There are certain subjects that are classified as core subjects. While others known as elective (FME 2013). Core subjects, are those subjects which students compulsorily offer while electives subjects consist of subject from which students can freely make their choice. At the Junior Secondary School level, Mathematics is a core subject which should be taught. This is because; the concept such as geometry in Mathematics plays an important role to an individual day to day life and also the nation at large. Mathematics is one of the core subjects that is taken very serious in the school system irrespective of country or level of education.
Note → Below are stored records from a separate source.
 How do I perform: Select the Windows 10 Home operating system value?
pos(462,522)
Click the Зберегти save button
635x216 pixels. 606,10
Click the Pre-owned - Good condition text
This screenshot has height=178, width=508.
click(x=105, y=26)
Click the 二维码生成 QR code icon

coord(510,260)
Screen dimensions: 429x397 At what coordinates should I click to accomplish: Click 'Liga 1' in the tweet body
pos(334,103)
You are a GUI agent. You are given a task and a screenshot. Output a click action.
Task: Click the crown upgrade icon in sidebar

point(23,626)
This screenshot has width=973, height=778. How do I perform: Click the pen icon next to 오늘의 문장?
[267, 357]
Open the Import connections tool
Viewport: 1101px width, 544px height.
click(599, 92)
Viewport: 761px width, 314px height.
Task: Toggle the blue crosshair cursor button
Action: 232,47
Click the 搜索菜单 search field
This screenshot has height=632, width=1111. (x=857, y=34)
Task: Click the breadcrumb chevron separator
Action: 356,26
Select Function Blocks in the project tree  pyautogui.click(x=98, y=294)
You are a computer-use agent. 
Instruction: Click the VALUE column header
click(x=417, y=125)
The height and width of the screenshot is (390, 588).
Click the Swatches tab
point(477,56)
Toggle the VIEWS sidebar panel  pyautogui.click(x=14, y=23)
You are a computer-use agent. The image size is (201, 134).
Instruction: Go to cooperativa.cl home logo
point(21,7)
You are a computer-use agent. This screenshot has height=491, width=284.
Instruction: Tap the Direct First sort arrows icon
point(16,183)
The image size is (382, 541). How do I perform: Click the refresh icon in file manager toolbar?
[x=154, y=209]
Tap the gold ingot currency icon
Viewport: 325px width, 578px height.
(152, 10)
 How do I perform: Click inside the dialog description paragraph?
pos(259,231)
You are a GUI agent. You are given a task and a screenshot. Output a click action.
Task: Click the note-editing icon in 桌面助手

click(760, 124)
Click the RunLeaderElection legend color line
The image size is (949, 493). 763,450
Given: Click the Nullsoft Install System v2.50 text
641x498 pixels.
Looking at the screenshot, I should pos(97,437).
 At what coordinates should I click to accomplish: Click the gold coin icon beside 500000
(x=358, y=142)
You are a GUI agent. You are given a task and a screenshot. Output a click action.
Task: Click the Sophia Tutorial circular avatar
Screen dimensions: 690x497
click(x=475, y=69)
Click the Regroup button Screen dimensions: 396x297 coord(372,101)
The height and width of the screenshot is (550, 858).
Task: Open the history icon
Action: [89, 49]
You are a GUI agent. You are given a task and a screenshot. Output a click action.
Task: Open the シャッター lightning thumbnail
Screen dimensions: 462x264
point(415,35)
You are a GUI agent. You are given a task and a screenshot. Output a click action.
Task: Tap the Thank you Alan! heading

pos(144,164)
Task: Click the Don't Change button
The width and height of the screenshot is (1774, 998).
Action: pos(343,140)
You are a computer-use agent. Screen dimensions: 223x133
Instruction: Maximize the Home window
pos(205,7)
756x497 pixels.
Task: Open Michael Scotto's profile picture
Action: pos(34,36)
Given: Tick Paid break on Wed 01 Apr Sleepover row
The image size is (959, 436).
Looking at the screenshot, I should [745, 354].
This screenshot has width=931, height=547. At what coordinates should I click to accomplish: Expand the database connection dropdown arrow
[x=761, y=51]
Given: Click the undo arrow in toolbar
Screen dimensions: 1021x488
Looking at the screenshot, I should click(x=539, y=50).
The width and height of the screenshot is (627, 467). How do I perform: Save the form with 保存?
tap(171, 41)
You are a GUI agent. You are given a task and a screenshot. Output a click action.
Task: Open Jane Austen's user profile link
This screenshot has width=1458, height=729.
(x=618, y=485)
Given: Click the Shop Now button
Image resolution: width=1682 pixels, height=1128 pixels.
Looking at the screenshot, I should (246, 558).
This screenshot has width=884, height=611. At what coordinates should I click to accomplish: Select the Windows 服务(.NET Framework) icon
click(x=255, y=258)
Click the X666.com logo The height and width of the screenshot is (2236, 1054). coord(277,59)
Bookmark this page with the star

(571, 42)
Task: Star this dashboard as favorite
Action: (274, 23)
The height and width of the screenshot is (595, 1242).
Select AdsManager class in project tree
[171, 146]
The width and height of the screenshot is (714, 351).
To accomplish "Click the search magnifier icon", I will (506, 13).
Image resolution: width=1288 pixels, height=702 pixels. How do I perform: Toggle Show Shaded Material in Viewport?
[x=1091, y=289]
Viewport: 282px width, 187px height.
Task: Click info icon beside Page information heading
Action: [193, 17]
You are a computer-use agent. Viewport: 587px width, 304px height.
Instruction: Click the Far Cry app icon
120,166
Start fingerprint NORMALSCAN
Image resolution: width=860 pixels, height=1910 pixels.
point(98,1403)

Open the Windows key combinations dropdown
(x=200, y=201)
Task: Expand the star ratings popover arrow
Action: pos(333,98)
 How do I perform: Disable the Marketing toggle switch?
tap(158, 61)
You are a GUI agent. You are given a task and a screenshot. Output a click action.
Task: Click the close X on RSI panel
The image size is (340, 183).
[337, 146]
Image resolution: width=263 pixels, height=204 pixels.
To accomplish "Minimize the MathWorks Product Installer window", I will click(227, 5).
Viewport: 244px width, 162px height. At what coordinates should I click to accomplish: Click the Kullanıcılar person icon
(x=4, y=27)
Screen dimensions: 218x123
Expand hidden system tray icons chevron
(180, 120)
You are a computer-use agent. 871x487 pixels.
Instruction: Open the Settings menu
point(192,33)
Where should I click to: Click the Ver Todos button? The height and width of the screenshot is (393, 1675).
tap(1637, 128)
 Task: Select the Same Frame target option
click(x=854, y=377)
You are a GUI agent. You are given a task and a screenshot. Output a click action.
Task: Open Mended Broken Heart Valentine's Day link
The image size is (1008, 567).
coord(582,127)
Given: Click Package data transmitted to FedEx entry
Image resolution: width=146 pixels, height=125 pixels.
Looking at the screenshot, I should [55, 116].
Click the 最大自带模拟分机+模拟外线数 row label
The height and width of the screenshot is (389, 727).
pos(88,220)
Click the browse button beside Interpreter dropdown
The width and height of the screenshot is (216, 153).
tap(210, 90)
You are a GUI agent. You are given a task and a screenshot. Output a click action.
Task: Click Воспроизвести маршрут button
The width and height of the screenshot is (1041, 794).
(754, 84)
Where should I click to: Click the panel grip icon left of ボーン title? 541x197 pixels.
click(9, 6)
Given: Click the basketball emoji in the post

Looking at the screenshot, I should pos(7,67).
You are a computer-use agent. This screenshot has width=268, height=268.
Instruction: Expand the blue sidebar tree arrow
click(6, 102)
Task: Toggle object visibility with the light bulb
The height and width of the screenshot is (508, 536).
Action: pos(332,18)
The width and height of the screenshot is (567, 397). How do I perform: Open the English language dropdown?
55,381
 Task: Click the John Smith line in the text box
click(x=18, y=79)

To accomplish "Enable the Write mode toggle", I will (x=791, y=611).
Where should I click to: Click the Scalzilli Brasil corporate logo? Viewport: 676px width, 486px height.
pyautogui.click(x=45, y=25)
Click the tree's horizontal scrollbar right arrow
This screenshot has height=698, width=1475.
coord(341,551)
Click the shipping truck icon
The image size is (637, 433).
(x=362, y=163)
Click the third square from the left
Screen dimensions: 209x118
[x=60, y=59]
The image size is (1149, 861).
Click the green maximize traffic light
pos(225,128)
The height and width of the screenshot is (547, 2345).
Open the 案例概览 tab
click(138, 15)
It has been described as a model of thinking (Iji, 2008), which encourages learners to observe, reflect and reason logically about a problem and in communicating ideas, making it the central intellectual discipline. The literally meaning of Mathematics is “thing which can be counted” therefore one can think that counting has vital role in our daily life, imagine that there were no mathematics at all, how would it be possible for one to count numbers of the family, number of students in the class, days in the week or in a month or years? As rudiment or a basic level, one need to be able to count, add, subtract, multiply and divide. Mathematics is a leading logical science upon which other science depends;
Mathematics can be defined as the communication system for concepts of shapes, size, quantity and order used to describe diverse phenomena both in physical and economic situation. Mathematics is a tool used in science, technology and industries. The definition connotes that all sciences draw their aspirations from mathematics and in fact, implies that Mathematics is a language of sciences. Ezeugo and Agwagah (2000), in their study looked at mathematics as a scientific tool in realizing the nation scientific and technological aspirations. Also Usman (2002) considered mathematics as a subject that encroaches into all aspects of human endeavour and further described mathematics as the life wire in the study of various disciplines. It is this importance of mathematics that compelled the Federal Government of Nigeria to make mathematics a compulsory subject from the Primary School through Senior Secondary School education. However, literature reviews constantly show the low performance of students at all levels of education in the subject (Suleiman, 2010). Other reports on the same subjects matter have over the years indicated poor academic performance and general negative attitudes of students towards the subject (Tali, 2012; Sherax, 2014; Jackson and Martins, 2014). Furthermore, geometry an aspect of Mathematics contributes immensely to helping students develop the skills of critical thinking, problem solving ability, conjecturing, deductive reasoning, logical argument and proof. Geometric representations can be used to help students make sense of other areas of Mathematics. Geometry is an important source of mathematical thinking. It helps to sharpen man’s intuition and ability to think logically as well as kindle his interest in observations. It comprises of theories and logical proofs which could be very interesting if well understood. To highlight the importance of teaching geometric concepts effectively, Ogunkunle (2000) opined, “Geometry is supposed to assist students to:
Clarity and enlarge their store of concepts
Aid in the use of geometric instruments
Acquaint students with good geometrical notations
Develop insight into analogous properties
Systemize the initial geometric information and extends its application in everyday life.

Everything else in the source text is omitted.